Wilson hissed, `Are you out of your mind!'
`That's a fairly common opinion, yes, but I have my doubts.'
`On a whim, you decide that the best way to deal with Chase's problems is to let him transfer his issues onto you? That's what this is. If you suddenly decided that it's vital to help Chase, there are other ways to do it. As it is,' he stuttered, `this is just transference! He's moving from a physically abusive relationship with Tom to an emotionally abusive one with you!'
That made House angrier than it should have. `I don't hit him!'
`I'm not saying you do...'
`And I'm saying that as long as I'm not hitting him, this is better. Can we at least agree on that much? Chase can sort out his childhood traumas on his own time. I don't care about that, I just need him not to come to work every day looking like he's just gone ten rounds. For God's sake, it's not like I'm taking him home to tie to the bed and ravish.'
`Thank you for that image.' Wilson shot back. `This isn't healthy, you know that.'
`Neither is being knocked around and locked up in your own apartment! Aren't you the one who's always telling me to be nicer to my staff? I'm fairly sure it was you who was telling me, three months ago, to tread softly around Chase because of his Dad. What's changed?'
`I didn't expect you to decide to become his keeper and steal him from his boyfriend!'
`His abusive boyfriend!'
`You know perfectly well that part of the reason he even ended up in a relationship like that is...'
`Oh, so now this is my fault? Well then isn't it lucky that I've decided to fix my mistake?'
Chase coughed, hovering at the door.
They shut up instantly. Great, now they were sitcom parents. Whatever you do, don't air the problems in front of the kids.
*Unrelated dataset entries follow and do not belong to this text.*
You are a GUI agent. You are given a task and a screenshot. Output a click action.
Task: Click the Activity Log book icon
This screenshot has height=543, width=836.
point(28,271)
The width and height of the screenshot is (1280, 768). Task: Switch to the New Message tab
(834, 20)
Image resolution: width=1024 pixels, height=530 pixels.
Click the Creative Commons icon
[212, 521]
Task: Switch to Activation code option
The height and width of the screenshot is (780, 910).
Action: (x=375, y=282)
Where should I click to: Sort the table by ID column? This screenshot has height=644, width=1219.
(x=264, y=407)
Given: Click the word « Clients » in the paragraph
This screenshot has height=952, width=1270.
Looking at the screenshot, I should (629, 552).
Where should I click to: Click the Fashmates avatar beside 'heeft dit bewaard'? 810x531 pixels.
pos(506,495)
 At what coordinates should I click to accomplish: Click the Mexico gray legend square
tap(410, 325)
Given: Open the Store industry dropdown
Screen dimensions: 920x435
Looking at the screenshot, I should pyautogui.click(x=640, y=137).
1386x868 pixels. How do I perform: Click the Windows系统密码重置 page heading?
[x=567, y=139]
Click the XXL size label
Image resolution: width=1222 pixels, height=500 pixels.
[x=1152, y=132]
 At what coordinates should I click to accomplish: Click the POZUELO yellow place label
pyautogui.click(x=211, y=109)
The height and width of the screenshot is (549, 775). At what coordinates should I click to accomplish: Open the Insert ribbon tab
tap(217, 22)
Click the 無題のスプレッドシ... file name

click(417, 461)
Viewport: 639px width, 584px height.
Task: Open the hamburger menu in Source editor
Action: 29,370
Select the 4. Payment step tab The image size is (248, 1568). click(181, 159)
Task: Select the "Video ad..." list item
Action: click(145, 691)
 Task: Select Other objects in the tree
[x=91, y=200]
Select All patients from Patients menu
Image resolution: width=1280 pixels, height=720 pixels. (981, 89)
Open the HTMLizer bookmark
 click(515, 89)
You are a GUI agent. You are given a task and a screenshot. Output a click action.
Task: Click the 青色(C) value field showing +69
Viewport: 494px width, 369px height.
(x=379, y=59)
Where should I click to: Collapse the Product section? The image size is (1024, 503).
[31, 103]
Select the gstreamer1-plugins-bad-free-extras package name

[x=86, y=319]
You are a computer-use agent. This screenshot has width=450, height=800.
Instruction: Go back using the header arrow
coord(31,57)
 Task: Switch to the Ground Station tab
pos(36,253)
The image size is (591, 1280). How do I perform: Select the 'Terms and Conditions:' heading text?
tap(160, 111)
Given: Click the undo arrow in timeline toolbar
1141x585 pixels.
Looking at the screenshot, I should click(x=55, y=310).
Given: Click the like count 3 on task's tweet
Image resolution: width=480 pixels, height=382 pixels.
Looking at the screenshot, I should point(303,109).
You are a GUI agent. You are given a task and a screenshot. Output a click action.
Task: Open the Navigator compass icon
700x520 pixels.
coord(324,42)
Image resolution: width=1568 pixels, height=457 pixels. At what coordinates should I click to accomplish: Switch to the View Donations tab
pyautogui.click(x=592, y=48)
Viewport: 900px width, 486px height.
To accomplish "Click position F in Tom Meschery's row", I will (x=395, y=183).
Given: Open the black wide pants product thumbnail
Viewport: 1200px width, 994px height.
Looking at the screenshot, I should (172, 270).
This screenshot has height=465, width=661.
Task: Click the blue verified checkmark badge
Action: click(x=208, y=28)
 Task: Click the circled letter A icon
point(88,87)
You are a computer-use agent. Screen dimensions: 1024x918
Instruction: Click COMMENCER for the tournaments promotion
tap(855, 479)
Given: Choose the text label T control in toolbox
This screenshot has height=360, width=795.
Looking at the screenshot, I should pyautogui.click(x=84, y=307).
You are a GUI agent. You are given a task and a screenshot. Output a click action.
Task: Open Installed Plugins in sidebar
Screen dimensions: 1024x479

`Coat,' Wilson instructed Chase, heedless of the fact that he was doing nothing to help House's terrifying mental pictures. Especially since he had been about half a second from sending Chase for a coat himself. Mother hens with one chick might have been more accurate. Except that House, of course, was in fact a lone parent with three chicks. And Wilson was married with none. Which may have been why he was suddenly trying to look after Chase, but that was no excuse for implying that House was the cause of the boy's problems. Rowan had done most of the hard work long before House had met either Chase.
`Out,' he ordered, before Wilson started trying to zip Chase's coat for him. One night, while the locks were changed. Then Chase would be able to move back into his own apartment, and the crazy boyfriend would be locked out. Then they could go back to their "emotionally abusive" but mostly functional boss-duckling relationship.
Seemingly intent on disproving him, Chase jumped backwards when House accidentally caught his side with the cane on the way out of the door.
Not exactly affectionately, but firmly, he placed a hand on Chase's arm. `Come on, you've been called in sick for today and tomorrow, but Wilson and I need to go back to the hospital sometime today. Let's go.' He wrapped his fingers around Chase's elbow and led him out of the apartment.